Эти чисто личные эксцентричности, которые так отмечали ранние стадии войны между богемным и филистерским, на самом деле уменьшились в наше время. В наши дни человек такого отличия, как Дизраэли или даже Бульвер-Литтон [47], едва ли стал бы аффектировать, как они, цветистый стиль в одежде. Но лежащая в основе неспособность различать странное и оригинальное сохранилась и привела к еще более крайним последствиям. Можно заметить, как я уже сказал, даже у ранних фигур в движении тенденцию играть на публику, нечто, что предполагает приближение эры рампы и крупных заголовков. Самого Руссо называли отцом желтых журналистов.
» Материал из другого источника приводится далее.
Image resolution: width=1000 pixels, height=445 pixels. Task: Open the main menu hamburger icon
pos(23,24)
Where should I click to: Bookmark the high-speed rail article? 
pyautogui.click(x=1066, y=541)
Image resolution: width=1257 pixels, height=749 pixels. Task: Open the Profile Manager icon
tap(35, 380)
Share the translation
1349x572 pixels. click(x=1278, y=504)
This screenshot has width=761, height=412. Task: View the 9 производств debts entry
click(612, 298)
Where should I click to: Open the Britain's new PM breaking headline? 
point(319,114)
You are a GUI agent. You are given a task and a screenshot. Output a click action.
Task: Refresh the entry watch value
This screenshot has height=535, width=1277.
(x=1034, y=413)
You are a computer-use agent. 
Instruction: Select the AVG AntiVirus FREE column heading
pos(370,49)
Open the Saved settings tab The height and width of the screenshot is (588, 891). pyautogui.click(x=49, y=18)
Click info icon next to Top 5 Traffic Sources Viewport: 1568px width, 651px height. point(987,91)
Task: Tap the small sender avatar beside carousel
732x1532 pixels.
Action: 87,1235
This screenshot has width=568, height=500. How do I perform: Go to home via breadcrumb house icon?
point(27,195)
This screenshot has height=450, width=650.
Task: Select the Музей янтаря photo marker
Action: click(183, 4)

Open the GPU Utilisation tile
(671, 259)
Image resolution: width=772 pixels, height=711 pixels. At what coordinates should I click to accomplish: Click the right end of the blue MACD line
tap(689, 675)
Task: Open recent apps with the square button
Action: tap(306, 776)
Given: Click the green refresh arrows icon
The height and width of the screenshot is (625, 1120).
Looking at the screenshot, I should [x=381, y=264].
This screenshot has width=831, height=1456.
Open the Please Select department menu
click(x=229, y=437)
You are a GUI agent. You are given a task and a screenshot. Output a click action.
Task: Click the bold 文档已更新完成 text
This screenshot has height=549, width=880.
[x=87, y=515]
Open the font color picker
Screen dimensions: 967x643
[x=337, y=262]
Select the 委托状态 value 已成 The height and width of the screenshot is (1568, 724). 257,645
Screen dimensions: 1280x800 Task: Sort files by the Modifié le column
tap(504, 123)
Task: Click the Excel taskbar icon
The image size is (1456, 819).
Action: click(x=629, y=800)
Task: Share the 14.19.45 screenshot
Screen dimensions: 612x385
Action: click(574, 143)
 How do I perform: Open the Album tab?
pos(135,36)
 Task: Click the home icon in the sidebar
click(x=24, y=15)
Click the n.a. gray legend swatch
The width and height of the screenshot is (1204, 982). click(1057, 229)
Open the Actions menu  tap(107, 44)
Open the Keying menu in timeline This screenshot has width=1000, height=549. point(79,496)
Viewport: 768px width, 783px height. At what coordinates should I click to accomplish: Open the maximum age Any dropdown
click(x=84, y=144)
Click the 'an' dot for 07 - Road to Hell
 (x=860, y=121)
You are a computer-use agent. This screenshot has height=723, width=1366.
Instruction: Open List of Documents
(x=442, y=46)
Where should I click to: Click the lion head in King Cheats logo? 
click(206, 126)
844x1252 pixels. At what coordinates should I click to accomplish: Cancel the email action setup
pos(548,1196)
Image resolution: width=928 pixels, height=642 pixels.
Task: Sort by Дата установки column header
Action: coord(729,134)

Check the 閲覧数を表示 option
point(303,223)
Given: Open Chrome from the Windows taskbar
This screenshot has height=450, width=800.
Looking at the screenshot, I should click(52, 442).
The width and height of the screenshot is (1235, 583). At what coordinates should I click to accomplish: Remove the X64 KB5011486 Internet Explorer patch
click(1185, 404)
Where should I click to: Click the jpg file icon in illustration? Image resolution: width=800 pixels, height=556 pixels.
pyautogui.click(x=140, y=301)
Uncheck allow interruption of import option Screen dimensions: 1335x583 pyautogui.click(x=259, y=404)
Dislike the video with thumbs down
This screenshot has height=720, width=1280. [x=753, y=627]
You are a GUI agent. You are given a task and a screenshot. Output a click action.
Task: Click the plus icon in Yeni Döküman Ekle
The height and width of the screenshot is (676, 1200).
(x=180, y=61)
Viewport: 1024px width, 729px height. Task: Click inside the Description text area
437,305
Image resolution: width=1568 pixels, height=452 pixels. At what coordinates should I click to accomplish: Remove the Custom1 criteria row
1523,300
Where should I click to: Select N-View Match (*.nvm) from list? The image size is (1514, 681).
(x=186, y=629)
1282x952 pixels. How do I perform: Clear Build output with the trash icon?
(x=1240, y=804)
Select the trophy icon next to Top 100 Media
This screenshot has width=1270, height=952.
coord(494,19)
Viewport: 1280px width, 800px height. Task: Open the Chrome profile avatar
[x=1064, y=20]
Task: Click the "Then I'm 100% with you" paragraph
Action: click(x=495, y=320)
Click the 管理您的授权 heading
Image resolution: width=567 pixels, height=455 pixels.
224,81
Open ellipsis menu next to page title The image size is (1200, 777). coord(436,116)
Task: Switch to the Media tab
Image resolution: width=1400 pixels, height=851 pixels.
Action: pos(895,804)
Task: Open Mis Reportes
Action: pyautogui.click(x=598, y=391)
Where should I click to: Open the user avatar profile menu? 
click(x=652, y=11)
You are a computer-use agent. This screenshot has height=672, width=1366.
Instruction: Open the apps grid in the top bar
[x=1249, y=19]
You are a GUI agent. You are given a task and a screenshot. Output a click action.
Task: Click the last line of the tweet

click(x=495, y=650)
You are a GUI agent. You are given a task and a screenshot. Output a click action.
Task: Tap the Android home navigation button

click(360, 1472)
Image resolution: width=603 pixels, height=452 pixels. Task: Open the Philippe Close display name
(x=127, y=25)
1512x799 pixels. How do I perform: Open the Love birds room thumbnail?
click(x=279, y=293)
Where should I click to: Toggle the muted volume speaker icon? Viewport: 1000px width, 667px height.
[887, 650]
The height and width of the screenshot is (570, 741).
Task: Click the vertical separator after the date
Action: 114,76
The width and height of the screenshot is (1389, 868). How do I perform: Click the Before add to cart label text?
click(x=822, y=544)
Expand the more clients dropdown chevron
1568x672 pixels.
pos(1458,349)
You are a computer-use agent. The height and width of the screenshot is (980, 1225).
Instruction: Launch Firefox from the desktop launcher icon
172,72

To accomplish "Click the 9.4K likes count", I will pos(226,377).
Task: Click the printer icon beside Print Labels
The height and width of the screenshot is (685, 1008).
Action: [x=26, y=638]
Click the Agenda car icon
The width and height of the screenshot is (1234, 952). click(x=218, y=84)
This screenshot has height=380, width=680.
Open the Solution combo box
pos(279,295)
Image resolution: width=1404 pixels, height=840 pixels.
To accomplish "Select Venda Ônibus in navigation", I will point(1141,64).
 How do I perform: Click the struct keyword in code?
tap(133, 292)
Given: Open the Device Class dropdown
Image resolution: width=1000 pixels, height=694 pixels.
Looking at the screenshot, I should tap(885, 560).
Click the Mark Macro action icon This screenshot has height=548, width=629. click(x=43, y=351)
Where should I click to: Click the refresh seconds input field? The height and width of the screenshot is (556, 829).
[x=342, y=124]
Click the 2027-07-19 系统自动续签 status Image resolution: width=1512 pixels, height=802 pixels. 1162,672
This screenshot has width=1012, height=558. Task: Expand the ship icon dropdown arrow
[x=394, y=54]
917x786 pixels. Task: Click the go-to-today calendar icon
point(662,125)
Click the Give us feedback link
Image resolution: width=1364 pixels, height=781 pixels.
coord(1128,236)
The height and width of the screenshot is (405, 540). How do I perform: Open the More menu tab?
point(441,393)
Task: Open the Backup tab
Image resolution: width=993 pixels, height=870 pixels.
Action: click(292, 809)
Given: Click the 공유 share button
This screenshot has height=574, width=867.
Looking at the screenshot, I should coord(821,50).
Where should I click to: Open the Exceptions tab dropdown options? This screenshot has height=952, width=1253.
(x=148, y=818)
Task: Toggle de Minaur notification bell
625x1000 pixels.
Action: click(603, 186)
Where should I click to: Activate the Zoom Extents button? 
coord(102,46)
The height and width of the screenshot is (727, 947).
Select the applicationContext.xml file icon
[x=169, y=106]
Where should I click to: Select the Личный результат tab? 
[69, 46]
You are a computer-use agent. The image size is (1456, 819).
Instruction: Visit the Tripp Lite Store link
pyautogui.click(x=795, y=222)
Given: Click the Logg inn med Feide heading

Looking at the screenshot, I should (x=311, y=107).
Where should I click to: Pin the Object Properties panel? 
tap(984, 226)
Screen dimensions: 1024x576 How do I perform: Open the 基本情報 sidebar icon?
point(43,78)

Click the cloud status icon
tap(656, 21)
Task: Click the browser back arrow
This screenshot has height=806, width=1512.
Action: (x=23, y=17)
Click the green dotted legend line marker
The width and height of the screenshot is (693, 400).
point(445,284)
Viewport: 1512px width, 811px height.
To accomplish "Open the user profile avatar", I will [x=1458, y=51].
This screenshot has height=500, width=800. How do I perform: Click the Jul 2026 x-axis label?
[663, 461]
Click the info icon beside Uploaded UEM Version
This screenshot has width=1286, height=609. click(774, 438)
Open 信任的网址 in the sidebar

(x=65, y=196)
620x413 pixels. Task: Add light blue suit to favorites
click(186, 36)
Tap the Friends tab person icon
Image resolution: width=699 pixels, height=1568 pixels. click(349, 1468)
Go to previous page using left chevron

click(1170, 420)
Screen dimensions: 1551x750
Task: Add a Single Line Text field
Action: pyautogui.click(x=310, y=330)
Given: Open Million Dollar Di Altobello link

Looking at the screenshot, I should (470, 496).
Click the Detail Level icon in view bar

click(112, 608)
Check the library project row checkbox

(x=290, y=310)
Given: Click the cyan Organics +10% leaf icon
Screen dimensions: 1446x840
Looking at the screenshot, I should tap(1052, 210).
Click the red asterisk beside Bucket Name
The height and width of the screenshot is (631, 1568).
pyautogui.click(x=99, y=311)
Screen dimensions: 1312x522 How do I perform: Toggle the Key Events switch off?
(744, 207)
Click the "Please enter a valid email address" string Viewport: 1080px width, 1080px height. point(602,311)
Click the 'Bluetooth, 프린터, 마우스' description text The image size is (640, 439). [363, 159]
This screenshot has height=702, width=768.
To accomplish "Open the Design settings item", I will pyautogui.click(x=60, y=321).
Существует непрерывное развитие от ранних представителей оригинального гения до кубистов, футуристов и постимпрессионистов и соответствующих школ в литературе. Партизаны выражения в противовес форме в восемнадцатом веке привели к фанатикам выражения в девятнадцатом, а те привели к маньякам выражения двадцатого. Экстремисты в живописи зашли так далеко за Сезанна, который еще недавно считался одним из самых диких новаторов, что Сезанн, как нам говорят, «на пути к тому, чтобы достичь несчастной судьбы стать классиком». По любил цитировать изречение Бэкона, что «нет превосходной красоты, которая не имела бы некоторой странности в пропорции». Это изречение стало известно во Франции благодаря переводу По Бодлером и часто приписывалось самому По. Его стали понимать так, что чем страннее становишься, тем ближе подходишь к совершенной красоте. И если мы допустим такой взгляд на красоту, мы должны признать, что некоторым из декадентов удалось стать очень красивыми на самом деле. Но чем больше элемент пропорции в красоте приносится в жертву странности, тем больше результат будет казаться нормальному человеку не красотой вовсе, а скорее эзотерическим культом уродства. Романтический гений, следовательно, клеймит нормального человека как филистера и в то же время, поскольку он не может ему понравиться, стремится по крайней мере шокировать его и таким образом захватить его внимание самой силой эксцентричности.